● Element lookup records:
· · · · ·
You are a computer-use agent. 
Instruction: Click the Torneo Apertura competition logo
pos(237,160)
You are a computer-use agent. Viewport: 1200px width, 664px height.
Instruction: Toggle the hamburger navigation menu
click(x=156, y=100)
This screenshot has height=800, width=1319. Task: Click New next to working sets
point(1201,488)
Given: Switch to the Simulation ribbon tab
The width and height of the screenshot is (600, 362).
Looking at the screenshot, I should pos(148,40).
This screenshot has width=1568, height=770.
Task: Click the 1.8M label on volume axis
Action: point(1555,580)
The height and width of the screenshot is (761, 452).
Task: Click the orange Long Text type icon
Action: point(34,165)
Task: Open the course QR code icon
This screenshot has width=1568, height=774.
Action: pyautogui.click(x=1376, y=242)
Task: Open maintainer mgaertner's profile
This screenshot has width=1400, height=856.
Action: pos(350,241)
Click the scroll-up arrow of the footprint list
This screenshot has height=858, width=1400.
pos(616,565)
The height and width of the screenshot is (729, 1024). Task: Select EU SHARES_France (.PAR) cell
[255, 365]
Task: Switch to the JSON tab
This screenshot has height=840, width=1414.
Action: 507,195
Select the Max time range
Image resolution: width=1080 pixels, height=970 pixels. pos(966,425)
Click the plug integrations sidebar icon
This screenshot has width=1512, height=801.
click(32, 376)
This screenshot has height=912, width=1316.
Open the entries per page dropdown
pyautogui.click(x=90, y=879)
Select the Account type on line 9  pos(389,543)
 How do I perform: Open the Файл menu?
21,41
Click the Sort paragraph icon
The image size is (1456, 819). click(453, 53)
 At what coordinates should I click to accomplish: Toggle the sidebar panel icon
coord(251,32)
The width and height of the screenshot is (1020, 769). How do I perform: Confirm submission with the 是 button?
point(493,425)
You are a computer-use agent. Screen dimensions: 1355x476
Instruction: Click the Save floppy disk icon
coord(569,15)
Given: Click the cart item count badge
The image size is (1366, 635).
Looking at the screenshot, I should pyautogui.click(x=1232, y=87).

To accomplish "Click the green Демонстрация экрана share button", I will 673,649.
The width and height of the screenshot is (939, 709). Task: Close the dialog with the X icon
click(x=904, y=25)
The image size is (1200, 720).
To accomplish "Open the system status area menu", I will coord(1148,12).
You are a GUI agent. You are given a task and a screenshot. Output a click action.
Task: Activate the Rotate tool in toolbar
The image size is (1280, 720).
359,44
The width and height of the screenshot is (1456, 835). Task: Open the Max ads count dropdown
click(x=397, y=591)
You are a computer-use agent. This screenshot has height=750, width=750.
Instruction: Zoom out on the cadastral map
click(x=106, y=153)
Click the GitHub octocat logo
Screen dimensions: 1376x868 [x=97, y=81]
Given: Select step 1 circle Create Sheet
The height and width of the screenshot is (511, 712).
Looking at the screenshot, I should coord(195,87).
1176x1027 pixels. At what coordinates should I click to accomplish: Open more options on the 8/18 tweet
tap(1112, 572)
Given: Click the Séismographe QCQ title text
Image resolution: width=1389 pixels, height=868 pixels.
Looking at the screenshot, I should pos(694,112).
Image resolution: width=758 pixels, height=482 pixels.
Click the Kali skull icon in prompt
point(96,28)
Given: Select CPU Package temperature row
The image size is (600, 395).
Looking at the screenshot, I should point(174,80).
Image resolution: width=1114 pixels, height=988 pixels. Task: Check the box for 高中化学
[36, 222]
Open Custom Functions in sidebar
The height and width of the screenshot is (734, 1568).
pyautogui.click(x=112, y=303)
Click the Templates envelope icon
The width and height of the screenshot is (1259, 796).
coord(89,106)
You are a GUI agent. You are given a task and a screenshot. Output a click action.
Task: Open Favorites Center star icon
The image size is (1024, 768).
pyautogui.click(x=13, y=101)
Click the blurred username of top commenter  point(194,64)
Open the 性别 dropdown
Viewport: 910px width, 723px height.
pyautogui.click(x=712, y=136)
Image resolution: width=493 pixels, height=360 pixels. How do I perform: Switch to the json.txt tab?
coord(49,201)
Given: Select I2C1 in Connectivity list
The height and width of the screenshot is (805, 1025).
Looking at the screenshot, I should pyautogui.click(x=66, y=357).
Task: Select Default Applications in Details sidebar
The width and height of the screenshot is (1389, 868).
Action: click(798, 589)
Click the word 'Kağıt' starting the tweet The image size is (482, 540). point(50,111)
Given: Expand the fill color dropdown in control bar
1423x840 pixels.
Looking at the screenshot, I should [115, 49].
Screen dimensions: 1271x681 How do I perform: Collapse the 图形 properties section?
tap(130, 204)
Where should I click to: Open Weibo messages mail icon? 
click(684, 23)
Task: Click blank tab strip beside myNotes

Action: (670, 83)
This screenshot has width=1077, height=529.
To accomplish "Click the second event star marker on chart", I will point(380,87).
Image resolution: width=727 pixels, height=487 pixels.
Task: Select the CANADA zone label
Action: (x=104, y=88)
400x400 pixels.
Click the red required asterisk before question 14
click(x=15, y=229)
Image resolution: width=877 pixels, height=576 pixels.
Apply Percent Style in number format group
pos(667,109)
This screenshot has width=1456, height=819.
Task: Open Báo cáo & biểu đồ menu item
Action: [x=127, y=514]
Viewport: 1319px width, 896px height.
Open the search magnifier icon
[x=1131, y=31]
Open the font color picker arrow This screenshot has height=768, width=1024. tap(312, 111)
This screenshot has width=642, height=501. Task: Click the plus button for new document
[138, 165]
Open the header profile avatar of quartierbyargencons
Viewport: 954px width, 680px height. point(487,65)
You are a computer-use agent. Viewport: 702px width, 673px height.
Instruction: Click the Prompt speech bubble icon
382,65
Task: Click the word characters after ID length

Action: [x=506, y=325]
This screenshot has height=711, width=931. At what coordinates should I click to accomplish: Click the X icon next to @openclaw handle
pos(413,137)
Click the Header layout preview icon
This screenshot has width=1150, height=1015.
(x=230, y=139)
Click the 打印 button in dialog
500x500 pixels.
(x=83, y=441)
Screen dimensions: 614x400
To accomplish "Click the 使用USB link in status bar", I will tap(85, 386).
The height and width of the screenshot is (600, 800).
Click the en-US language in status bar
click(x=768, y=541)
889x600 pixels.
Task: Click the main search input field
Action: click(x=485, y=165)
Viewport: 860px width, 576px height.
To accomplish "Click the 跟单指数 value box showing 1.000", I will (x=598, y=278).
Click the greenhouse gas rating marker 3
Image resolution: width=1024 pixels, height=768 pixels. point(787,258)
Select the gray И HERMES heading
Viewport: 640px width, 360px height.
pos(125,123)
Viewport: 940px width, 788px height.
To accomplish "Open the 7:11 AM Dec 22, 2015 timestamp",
· · · · ·
● Goal: Copy verbatim the part of the records above that opens with the line containing "Task: Click blank tab strip beside myNotes" and closes with the line containing "pos(413,137)", including both of those lines.

● Right answer:
Task: Click blank tab strip beside myNotes

Action: (670, 83)
This screenshot has width=1077, height=529.
To accomplish "Click the second event star marker on chart", I will point(380,87).
Image resolution: width=727 pixels, height=487 pixels.
Task: Select the CANADA zone label
Action: (x=104, y=88)
400x400 pixels.
Click the red required asterisk before question 14
click(x=15, y=229)
Image resolution: width=877 pixels, height=576 pixels.
Apply Percent Style in number format group
pos(667,109)
This screenshot has width=1456, height=819.
Task: Open Báo cáo & biểu đồ menu item
Action: [x=127, y=514]
Viewport: 1319px width, 896px height.
Open the search magnifier icon
[x=1131, y=31]
Open the font color picker arrow This screenshot has height=768, width=1024. tap(312, 111)
This screenshot has width=642, height=501. Task: Click the plus button for new document
[138, 165]
Open the header profile avatar of quartierbyargencons
Viewport: 954px width, 680px height. point(487,65)
You are a computer-use agent. Viewport: 702px width, 673px height.
Instruction: Click the Prompt speech bubble icon
382,65
Task: Click the word characters after ID length

Action: [x=506, y=325]
This screenshot has height=711, width=931. At what coordinates should I click to accomplish: Click the X icon next to @openclaw handle
pos(413,137)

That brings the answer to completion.